Give everything in the records from the line containing "dropdown showing Vetro" down to the line containing "Action: pyautogui.click(x=94, y=710)", both included, as a numbered list with blank lines omitted. Leave the pictures out of your answer.

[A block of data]
☆ ☆ ☆ ☆ ☆

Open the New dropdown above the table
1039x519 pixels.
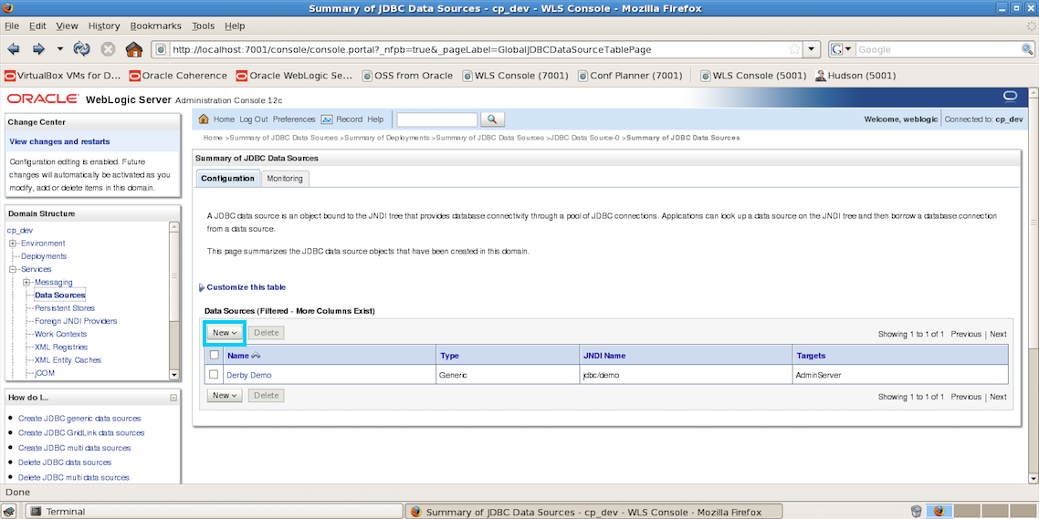[x=224, y=333]
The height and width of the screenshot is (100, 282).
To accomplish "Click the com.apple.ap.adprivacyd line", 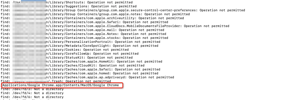I will tap(87, 78).
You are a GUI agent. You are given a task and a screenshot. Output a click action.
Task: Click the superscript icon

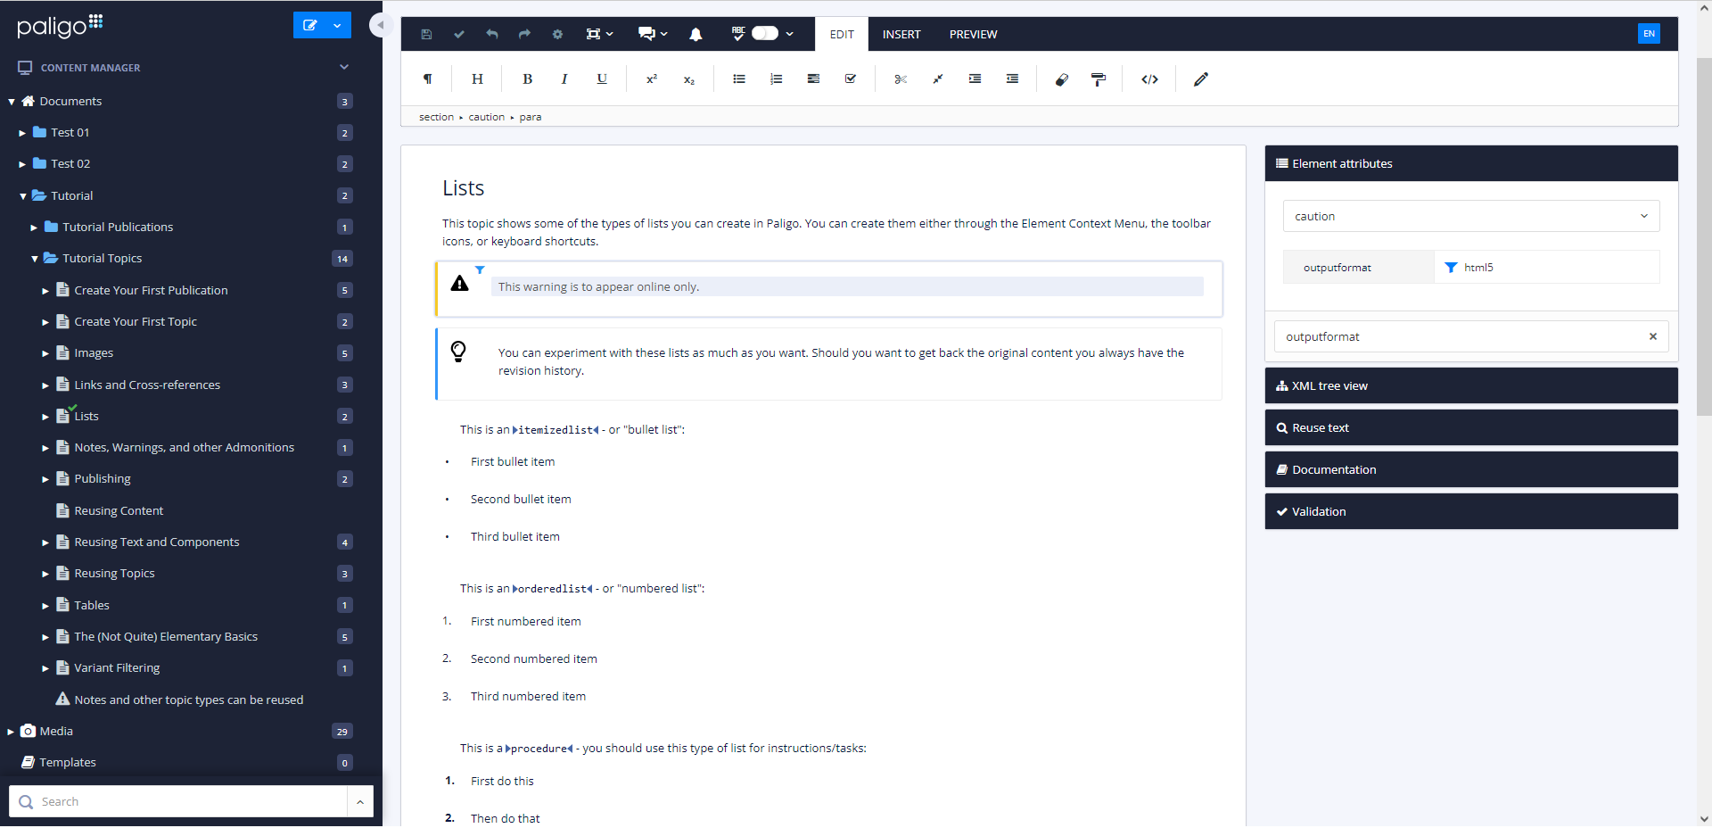pyautogui.click(x=652, y=79)
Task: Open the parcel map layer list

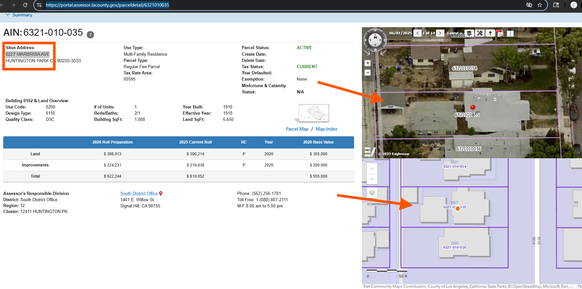Action: (x=372, y=193)
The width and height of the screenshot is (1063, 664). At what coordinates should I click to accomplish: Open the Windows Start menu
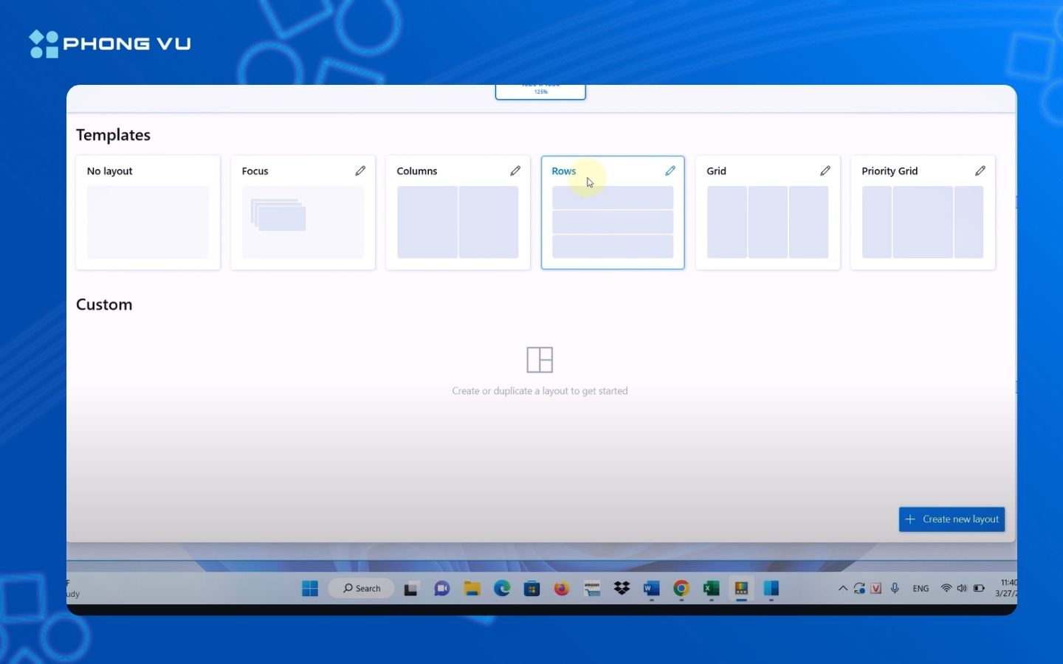[310, 588]
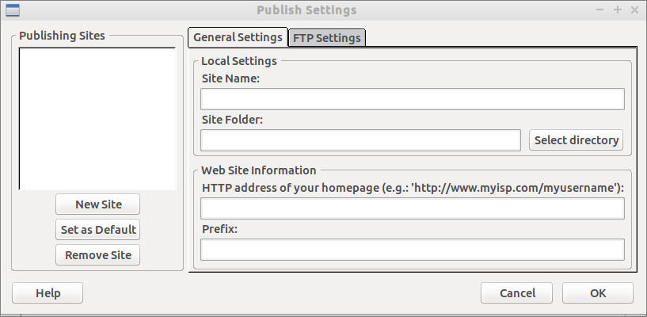The height and width of the screenshot is (317, 647).
Task: Close the Publish Settings dialog
Action: [634, 10]
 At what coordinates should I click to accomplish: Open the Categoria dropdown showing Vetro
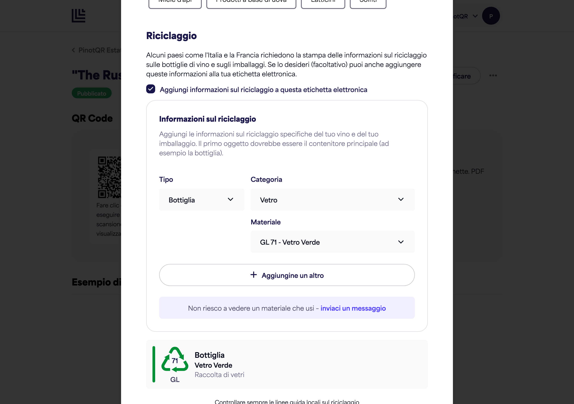click(x=333, y=200)
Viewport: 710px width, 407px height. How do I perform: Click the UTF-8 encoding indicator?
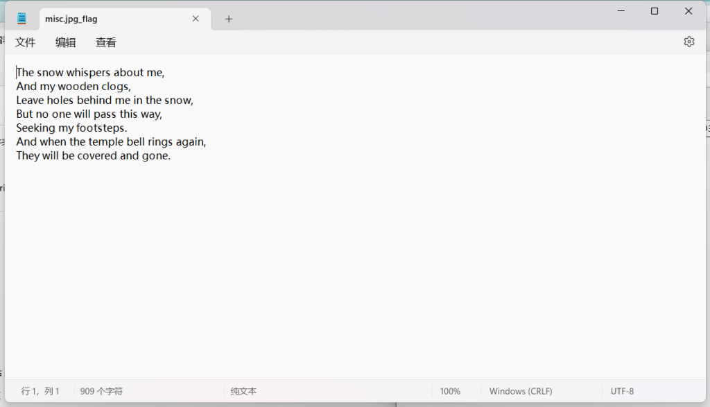622,391
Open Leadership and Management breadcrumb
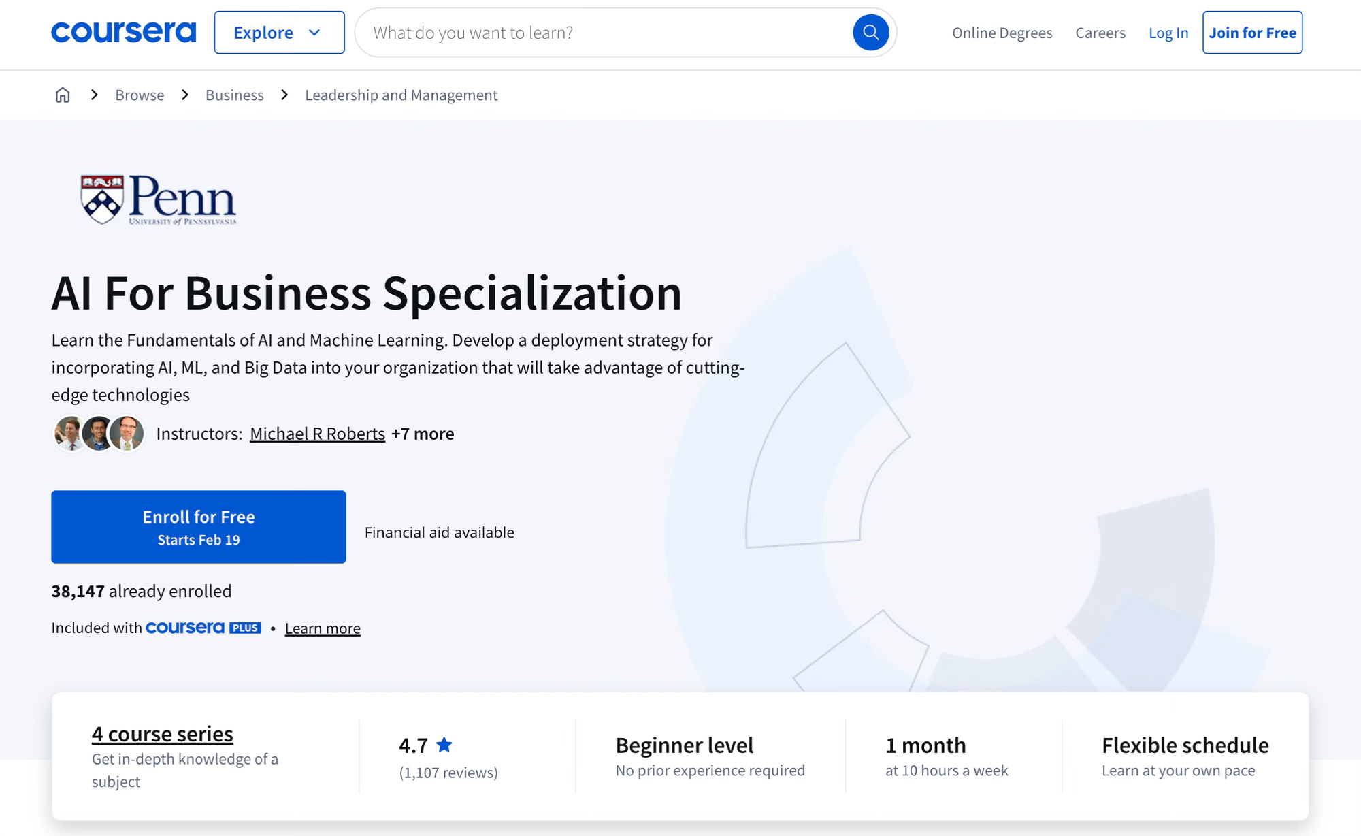The width and height of the screenshot is (1361, 836). (x=401, y=95)
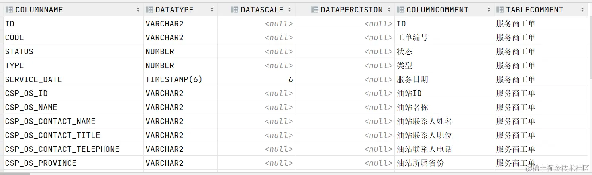Screen dimensions: 592x175
Task: Toggle sort arrows on DATASCALE header
Action: (x=290, y=10)
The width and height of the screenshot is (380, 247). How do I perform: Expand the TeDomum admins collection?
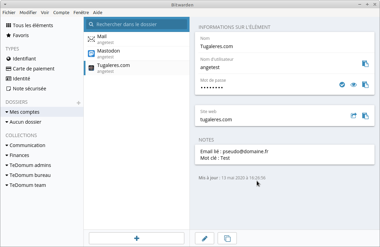coord(7,165)
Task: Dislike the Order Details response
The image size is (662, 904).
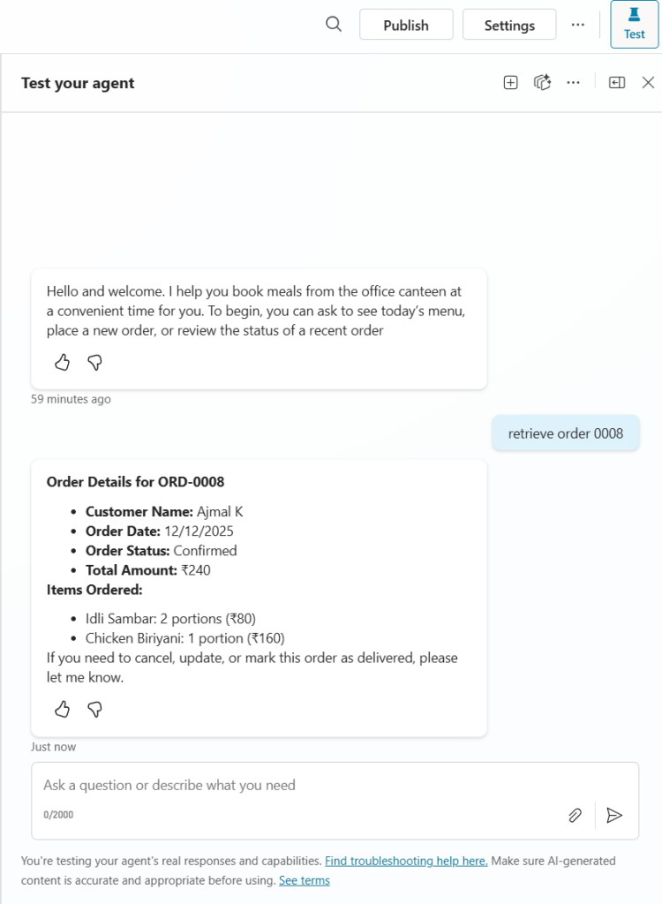Action: pyautogui.click(x=94, y=710)
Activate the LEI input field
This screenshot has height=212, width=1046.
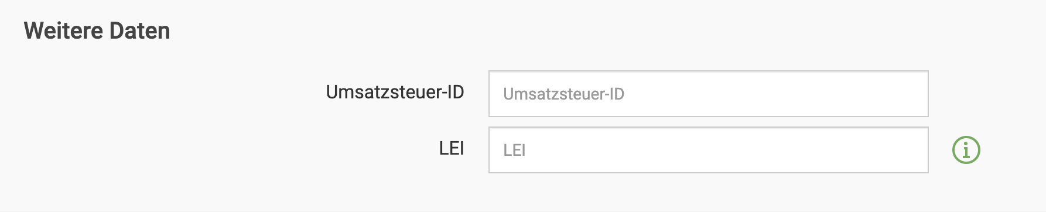pos(709,150)
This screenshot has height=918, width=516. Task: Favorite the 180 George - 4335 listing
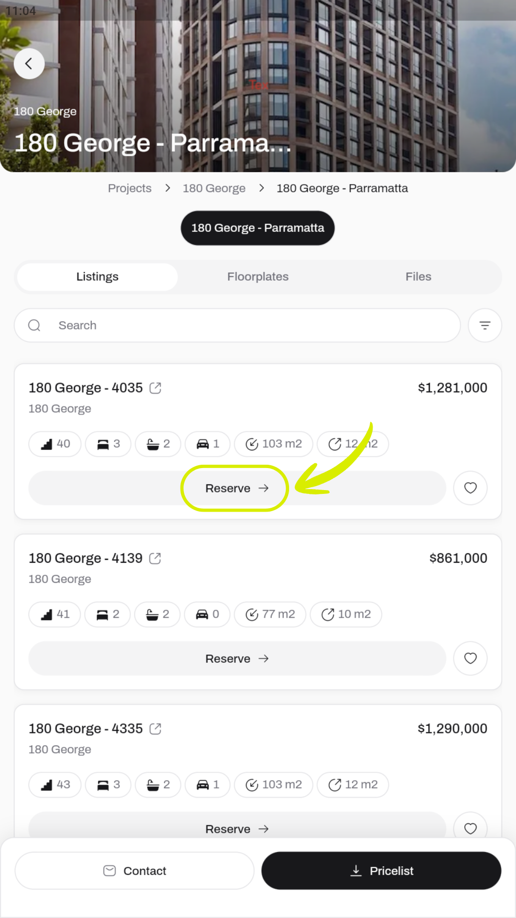tap(470, 828)
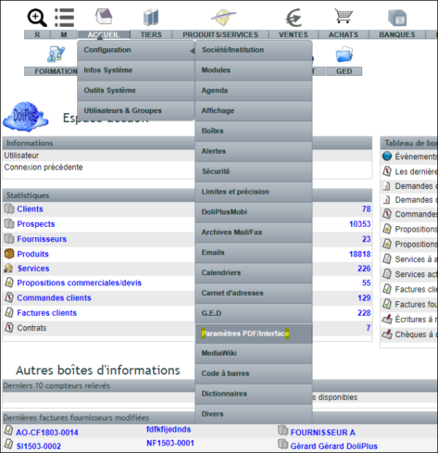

☆ ☆ ☆ ☆ ☆

WRITTEN RESPONSE >>
1.  At what coordinates should I click to accomplish: Open the Categoria dropdown showing Vetro
2. click(x=333, y=200)
3. Viewport: 710px width, 407px height. How do I perform: Click the UTF-8 encoding indicator?
4. 622,391
5. Open Leadership and Management breadcrumb
6. The width and height of the screenshot is (1361, 836). (x=401, y=95)
7. Screen dimensions: 592x175
8. Task: Toggle sort arrows on DATASCALE header
9. Action: (x=290, y=10)
10. The width and height of the screenshot is (380, 247). How do I perform: Expand the TeDomum admins collection?
11. coord(7,165)
12. Task: Dislike the Order Details response
13. The image size is (662, 904).
14. Action: pyautogui.click(x=94, y=710)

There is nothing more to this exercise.